Problem details |
An exact copy of the entries below is required, with all pictures removed.

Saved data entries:
################
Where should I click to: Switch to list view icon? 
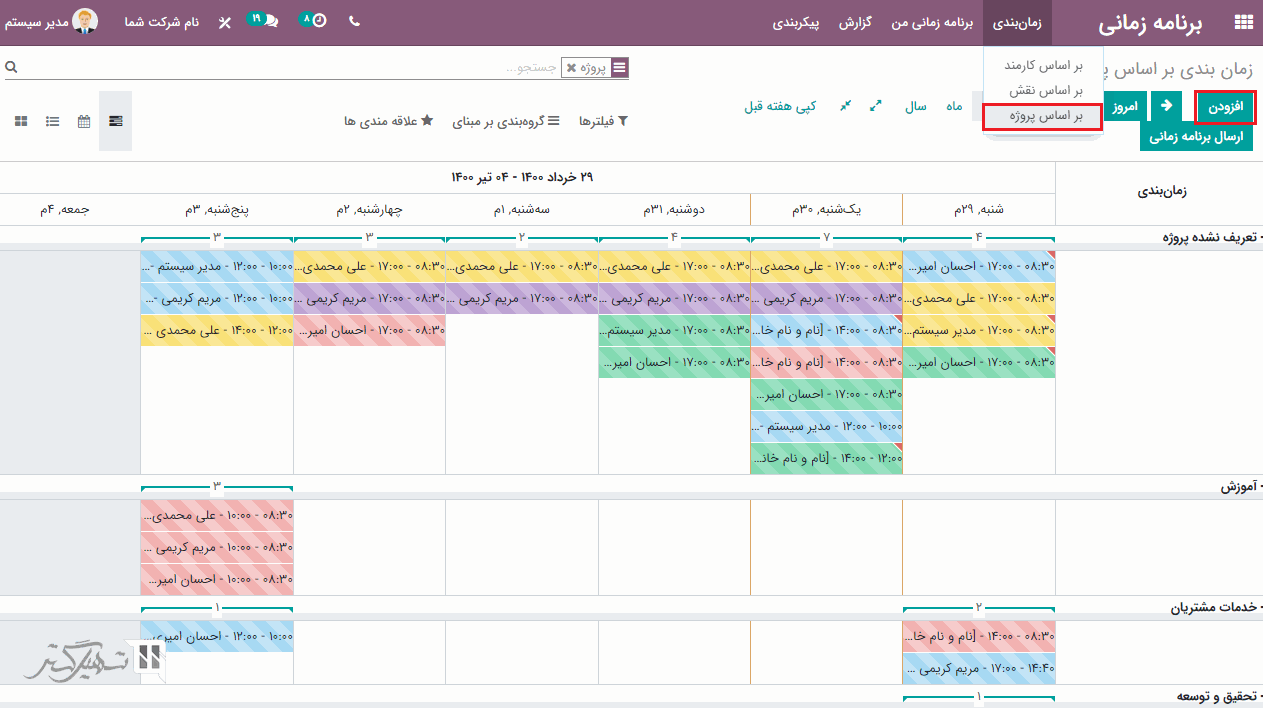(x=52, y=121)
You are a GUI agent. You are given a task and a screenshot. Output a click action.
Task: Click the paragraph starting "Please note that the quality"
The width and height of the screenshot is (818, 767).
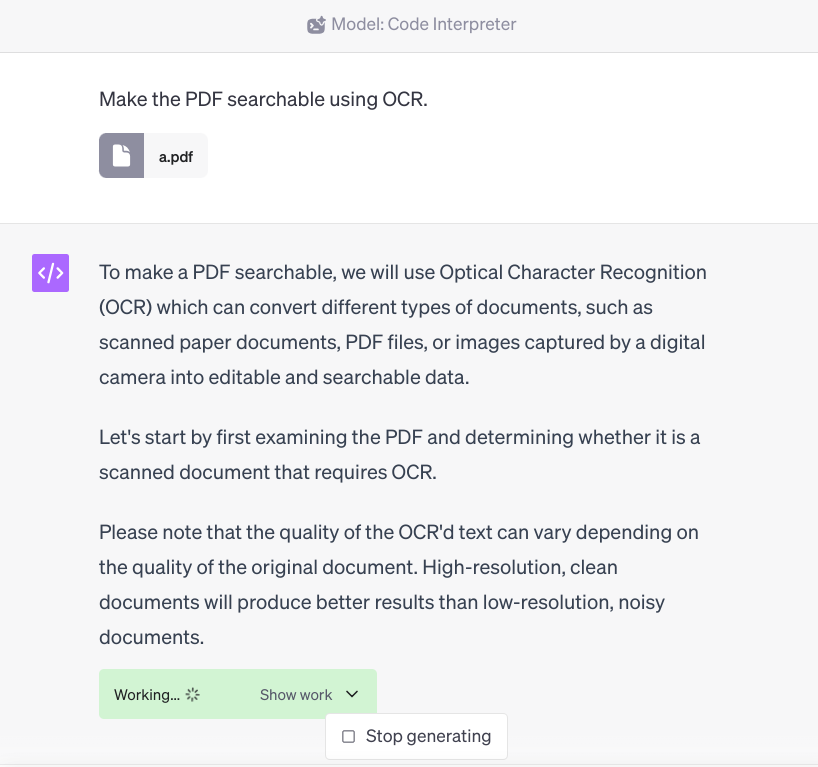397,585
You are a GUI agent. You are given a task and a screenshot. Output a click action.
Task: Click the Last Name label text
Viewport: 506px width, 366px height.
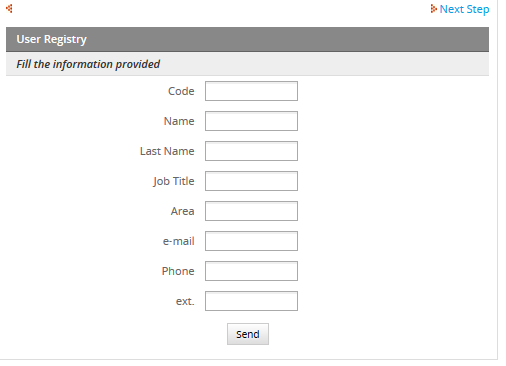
################
Your response |
Where should I click to: Switch to list view icon? 
(x=52, y=121)
You are a GUI agent. You are given a task and a screenshot. Output a click action.
Task: Click the paragraph starting "Please note that the quality"
The width and height of the screenshot is (818, 767).
397,585
You are a GUI agent. You are given a task and a screenshot. Output a click action.
Task: Click the Last Name label text
Viewport: 506px width, 366px height.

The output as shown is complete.